_ACTIVITIES_:
1. Write out the ADAR1 abstract again from "Nucleocytoplasmic distribution of" up to and including "putative dimerization domain.", substituting "import signal" for "export signal".
2. According to the ADAR1 abstract, what kind of nuclear export signal does interferon-inducible hsADAR1 contain in its amino terminus?
3. Decide whether each statement agrees with the ADAR1 abstract. Answer yes or no for each, and quote the words of the abstract that decide it.
(a) The 110-kDa version of ADAR1 is interferon inducible.
(b) The nuclear localization signal of hsADAR1 overlaps with its third dsRBD.
(c) The dsRBD1 of hsADAR1 interferes with other nuclear localization signals.

Nucleocytoplasmic distribution of human RNA-editing enzyme ADAR1 is modulated by double-stranded RNA-binding domains, a leucine-rich export signal, and a putative dimerization domain.

The human RNA-editing enzyme adenosine deaminase that acts on RNA (ADAR1) is expressed in two versions. A longer 150-kDa protein is interferon inducible and can be found both in the nucleus and cytoplasm. An amino-terminally truncated 110-kDa version, in contrast, is constitutively expressed and predominantly nuclear. In the absence of transcription, however, the shorter protein is also cytoplasmic and thus displays the hallmarks of a shuttling protein. The nuclear localization signal (NLS) of human hsADAR1 is atypical and overlaps with its third double-stranded RNA-binding domain (dsRBD). Herein, we identify regions in hsADAR1 that interfere with nuclear localization and mediate cytoplasmic accumulation. We show that interferon-inducible hsADAR1 contains a Crm1-dependent nuclear export signal in its amino terminus. Most importantly, we demonstrate that the first dsRBD of hsADAR1 interferes with nuclear localization of a reporter construct containing dsRBD3 as an active NLS. The same effect can be triggered by several other, but not all dsRBDs. Active RNA binding of either the inhibitory dsRBD1 or the NLS bearing dsRBD3 is required for cytoplasmic accumulation. Furthermore, hsADAR1's dsRBD1 has no effect on other NLSs, suggesting RNA-mediated cross talk between dsRBDs, possibly leading to masking of the NLS. A model, incorporating these findings is presented. Finally, we identify a third region located in the C terminus of hsADAR1 that also interferes with nuclear accumulation of this protein.

_SUPPLIED MATERIAL_:
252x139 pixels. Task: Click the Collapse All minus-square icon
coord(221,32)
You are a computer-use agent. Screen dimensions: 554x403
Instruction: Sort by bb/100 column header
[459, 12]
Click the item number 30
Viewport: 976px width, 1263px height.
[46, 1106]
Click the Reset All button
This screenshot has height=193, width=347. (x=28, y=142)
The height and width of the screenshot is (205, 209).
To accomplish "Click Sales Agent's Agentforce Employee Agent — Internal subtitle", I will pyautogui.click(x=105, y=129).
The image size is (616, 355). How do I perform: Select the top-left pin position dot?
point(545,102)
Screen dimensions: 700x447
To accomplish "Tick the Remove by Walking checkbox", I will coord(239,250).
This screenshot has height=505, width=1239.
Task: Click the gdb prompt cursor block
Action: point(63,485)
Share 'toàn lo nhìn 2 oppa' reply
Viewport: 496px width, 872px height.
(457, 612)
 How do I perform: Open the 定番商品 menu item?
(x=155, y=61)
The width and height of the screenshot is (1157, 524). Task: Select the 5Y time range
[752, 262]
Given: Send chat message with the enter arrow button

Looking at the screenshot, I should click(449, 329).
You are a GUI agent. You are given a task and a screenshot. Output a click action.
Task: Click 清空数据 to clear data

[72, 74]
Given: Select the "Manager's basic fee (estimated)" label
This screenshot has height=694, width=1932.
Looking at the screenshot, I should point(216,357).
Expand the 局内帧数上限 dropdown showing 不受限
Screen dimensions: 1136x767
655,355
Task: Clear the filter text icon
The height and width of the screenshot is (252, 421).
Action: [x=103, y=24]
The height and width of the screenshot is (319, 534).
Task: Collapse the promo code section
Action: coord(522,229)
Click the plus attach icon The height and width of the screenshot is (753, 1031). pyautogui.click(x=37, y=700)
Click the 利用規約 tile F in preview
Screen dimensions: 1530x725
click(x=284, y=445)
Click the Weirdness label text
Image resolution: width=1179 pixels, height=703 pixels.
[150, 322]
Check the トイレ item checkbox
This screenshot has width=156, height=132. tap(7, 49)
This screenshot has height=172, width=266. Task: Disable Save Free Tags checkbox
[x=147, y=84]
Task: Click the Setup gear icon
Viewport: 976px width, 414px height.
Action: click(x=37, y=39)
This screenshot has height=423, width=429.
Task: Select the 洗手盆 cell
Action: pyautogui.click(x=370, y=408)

_SOLUTIONS FOR EACH TASK_:
1.
Nucleocytoplasmic distribution of human RNA-editing enzyme ADAR1 is modulated by double-stranded RNA-binding domains, a leucine-rich import signal, and a putative dimerization domain.

2. A Crm1-dependent nuclear export signal.

3.
(a) No: "An amino-terminally truncated 110-kDa version, in contrast, is constitutively expressed and predominantly nuclear."
(b) Yes: "The nuclear localization signal (NLS) of human hsADAR1 is atypical and overlaps with its third double-stranded RNA-binding domain (dsRBD)."
(c) No: "hsADAR1's dsRBD1 has no effect on other NLSs"